— Begin —
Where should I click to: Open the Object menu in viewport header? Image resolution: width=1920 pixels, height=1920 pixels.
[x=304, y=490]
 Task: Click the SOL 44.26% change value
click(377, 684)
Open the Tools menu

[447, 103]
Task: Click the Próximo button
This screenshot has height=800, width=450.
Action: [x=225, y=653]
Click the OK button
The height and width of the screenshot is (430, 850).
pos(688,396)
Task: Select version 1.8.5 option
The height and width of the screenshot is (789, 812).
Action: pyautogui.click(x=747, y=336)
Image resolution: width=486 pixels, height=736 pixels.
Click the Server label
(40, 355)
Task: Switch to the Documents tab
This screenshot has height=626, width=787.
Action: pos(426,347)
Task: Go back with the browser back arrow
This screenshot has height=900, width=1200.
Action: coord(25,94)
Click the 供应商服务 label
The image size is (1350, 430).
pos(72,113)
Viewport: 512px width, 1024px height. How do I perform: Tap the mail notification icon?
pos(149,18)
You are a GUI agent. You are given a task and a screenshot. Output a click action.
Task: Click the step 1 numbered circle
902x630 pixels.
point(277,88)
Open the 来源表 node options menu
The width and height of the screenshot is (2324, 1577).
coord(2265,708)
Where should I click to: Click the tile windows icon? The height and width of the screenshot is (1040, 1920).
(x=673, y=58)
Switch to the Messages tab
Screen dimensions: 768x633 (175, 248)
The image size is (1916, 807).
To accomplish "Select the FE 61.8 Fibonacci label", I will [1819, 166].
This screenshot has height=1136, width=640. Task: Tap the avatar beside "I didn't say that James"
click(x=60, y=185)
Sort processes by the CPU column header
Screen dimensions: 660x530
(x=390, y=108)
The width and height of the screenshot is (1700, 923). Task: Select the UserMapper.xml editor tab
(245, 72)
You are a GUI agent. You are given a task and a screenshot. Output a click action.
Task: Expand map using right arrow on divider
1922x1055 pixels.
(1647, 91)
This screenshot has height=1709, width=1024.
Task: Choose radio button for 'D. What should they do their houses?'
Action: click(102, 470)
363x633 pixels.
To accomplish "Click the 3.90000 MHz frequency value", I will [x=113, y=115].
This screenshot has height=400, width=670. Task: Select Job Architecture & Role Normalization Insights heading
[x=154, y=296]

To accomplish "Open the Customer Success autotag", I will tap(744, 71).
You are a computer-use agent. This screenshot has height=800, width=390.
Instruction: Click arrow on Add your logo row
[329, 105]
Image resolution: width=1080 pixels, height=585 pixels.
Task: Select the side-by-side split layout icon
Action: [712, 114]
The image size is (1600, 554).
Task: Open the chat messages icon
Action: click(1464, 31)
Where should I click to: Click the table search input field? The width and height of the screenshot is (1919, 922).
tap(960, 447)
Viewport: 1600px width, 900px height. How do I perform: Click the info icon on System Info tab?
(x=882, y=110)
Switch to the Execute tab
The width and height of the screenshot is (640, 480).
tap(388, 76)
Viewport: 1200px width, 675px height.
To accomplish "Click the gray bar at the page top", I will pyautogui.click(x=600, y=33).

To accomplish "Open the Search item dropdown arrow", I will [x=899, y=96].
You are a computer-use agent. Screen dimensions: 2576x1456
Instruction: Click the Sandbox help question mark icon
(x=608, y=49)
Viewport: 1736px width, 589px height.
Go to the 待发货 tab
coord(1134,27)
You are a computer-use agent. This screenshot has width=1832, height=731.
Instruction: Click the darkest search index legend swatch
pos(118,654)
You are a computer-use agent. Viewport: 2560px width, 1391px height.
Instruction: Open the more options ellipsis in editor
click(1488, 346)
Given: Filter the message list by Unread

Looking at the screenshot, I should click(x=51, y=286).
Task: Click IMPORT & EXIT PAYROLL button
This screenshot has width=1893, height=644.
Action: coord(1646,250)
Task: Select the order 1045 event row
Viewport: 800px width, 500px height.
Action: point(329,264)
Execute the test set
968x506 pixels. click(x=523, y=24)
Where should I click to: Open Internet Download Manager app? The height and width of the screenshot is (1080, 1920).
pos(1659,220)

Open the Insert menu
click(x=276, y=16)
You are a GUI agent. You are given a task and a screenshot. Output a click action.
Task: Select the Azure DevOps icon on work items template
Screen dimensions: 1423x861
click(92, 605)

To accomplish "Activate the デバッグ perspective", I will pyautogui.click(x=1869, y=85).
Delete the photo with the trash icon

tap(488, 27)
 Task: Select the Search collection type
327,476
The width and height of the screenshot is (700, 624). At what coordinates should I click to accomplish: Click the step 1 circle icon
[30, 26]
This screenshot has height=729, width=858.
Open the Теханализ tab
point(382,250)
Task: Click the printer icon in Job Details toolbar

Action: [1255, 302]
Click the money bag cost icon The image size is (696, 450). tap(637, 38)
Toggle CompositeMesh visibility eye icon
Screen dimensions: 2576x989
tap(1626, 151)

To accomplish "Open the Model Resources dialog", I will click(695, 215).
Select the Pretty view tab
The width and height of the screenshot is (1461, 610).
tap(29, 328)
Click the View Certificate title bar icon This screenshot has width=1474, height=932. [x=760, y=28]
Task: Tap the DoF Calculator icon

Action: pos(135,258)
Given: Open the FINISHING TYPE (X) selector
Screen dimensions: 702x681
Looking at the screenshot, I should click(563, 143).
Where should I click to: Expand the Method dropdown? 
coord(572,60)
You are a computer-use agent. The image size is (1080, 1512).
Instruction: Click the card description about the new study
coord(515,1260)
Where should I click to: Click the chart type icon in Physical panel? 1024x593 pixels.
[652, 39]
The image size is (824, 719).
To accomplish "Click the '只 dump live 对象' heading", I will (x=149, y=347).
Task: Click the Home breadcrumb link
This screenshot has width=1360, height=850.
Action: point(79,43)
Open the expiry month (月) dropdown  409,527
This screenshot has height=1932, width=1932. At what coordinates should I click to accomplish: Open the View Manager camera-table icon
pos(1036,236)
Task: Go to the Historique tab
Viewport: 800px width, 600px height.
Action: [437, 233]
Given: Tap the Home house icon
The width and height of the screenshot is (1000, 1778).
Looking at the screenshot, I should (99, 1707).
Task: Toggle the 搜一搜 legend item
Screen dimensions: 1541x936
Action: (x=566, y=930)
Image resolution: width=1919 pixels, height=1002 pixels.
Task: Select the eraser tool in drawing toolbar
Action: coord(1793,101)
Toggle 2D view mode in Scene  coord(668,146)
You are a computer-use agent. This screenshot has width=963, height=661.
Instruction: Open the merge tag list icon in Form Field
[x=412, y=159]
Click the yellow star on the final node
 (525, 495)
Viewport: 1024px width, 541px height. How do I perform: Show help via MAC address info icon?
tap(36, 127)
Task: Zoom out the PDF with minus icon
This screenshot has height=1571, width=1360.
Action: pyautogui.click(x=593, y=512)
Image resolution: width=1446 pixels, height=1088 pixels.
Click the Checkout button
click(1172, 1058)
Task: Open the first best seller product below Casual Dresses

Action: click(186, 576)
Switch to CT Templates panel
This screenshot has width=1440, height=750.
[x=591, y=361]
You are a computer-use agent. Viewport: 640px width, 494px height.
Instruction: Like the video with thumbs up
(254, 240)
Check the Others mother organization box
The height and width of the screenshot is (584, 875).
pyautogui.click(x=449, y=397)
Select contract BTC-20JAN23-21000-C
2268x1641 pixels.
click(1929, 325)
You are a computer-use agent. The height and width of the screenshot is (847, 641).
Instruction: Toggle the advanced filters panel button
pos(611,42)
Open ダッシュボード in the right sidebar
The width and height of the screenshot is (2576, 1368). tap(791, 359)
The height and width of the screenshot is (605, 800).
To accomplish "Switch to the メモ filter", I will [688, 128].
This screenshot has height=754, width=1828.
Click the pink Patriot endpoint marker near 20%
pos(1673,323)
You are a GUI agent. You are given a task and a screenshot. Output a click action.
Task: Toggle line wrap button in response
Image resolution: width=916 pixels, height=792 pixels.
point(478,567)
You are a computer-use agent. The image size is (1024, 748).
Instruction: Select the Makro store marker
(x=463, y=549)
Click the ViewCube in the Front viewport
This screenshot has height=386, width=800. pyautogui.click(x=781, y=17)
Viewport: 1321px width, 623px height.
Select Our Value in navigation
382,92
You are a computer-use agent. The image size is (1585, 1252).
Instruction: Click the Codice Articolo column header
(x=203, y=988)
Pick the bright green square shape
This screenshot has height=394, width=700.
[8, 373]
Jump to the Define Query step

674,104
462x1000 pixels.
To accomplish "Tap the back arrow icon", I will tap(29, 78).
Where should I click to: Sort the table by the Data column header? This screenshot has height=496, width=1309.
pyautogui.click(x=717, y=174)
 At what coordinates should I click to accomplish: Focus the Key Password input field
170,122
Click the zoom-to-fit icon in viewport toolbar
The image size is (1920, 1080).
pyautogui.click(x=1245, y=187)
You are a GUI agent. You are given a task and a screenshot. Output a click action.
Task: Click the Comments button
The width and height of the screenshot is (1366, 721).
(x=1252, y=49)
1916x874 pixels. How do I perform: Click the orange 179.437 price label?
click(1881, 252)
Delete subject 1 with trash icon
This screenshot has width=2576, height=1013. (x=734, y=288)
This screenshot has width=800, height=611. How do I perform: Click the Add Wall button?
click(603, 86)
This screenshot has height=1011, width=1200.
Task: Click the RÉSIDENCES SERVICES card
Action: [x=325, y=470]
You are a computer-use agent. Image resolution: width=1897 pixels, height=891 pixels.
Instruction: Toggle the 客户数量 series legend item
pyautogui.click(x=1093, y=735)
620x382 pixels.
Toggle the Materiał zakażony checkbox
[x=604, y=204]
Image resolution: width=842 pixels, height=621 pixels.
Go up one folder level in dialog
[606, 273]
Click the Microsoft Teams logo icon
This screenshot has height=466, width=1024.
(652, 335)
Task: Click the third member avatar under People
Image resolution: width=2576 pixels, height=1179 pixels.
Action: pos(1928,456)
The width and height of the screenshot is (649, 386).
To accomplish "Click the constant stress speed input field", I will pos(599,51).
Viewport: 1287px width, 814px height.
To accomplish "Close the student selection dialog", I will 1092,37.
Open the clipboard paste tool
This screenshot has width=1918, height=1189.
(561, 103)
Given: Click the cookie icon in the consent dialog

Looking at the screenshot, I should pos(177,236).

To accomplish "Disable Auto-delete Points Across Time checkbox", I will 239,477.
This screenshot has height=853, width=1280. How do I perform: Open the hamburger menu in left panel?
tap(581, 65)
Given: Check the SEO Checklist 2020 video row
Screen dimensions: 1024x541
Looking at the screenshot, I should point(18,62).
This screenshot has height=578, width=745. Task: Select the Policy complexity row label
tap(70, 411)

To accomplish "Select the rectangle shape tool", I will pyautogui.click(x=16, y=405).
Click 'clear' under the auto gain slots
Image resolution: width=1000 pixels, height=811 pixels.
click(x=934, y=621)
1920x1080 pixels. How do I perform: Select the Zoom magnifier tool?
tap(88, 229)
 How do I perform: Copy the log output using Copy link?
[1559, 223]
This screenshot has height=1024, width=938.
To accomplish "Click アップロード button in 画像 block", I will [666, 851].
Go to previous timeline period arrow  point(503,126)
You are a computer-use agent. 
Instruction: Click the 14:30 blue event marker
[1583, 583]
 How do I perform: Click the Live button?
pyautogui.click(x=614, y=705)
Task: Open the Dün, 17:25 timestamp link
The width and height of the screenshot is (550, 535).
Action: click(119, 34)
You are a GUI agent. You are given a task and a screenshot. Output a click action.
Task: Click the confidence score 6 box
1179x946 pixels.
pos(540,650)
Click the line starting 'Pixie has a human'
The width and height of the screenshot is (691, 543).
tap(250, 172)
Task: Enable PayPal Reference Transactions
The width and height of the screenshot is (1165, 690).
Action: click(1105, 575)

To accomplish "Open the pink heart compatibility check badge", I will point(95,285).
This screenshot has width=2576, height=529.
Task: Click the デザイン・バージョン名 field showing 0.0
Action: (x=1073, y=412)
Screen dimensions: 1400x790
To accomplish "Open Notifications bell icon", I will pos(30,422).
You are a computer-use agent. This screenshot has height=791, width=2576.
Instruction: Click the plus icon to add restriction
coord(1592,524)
— End —
### Work instructions
Could you reproduce the lines starting with the line containing "Given: Click the" and going on through the end of the records, replacing "Screen dimensions" with "Display size" and leaving all else unchanged?

### Reply
Given: Click the cookie icon in the consent dialog

Looking at the screenshot, I should pos(177,236).

To accomplish "Disable Auto-delete Points Across Time checkbox", I will 239,477.
This screenshot has height=853, width=1280. How do I perform: Open the hamburger menu in left panel?
tap(581, 65)
Given: Check the SEO Checklist 2020 video row
Display size: 1024x541
Looking at the screenshot, I should point(18,62).
This screenshot has height=578, width=745. Task: Select the Policy complexity row label
tap(70, 411)

To accomplish "Select the rectangle shape tool", I will pyautogui.click(x=16, y=405).
Click 'clear' under the auto gain slots
Image resolution: width=1000 pixels, height=811 pixels.
click(x=934, y=621)
1920x1080 pixels. How do I perform: Select the Zoom magnifier tool?
tap(88, 229)
 How do I perform: Copy the log output using Copy link?
[1559, 223]
This screenshot has height=1024, width=938.
To accomplish "Click アップロード button in 画像 block", I will [666, 851].
Go to previous timeline period arrow  point(503,126)
You are a computer-use agent. 
Instruction: Click the 14:30 blue event marker
[1583, 583]
 How do I perform: Click the Live button?
pyautogui.click(x=614, y=705)
Task: Open the Dün, 17:25 timestamp link
The width and height of the screenshot is (550, 535).
Action: click(119, 34)
You are a GUI agent. You are given a task and a screenshot. Output a click action.
Task: Click the confidence score 6 box
1179x946 pixels.
pos(540,650)
Click the line starting 'Pixie has a human'
The width and height of the screenshot is (691, 543).
tap(250, 172)
Task: Enable PayPal Reference Transactions
The width and height of the screenshot is (1165, 690).
Action: click(1105, 575)

To accomplish "Open the pink heart compatibility check badge", I will point(95,285).
This screenshot has width=2576, height=529.
Task: Click the デザイン・バージョン名 field showing 0.0
Action: (x=1073, y=412)
Display size: 1400x790
To accomplish "Open Notifications bell icon", I will pos(30,422).
You are a computer-use agent. This screenshot has height=791, width=2576.
Instruction: Click the plus icon to add restriction
coord(1592,524)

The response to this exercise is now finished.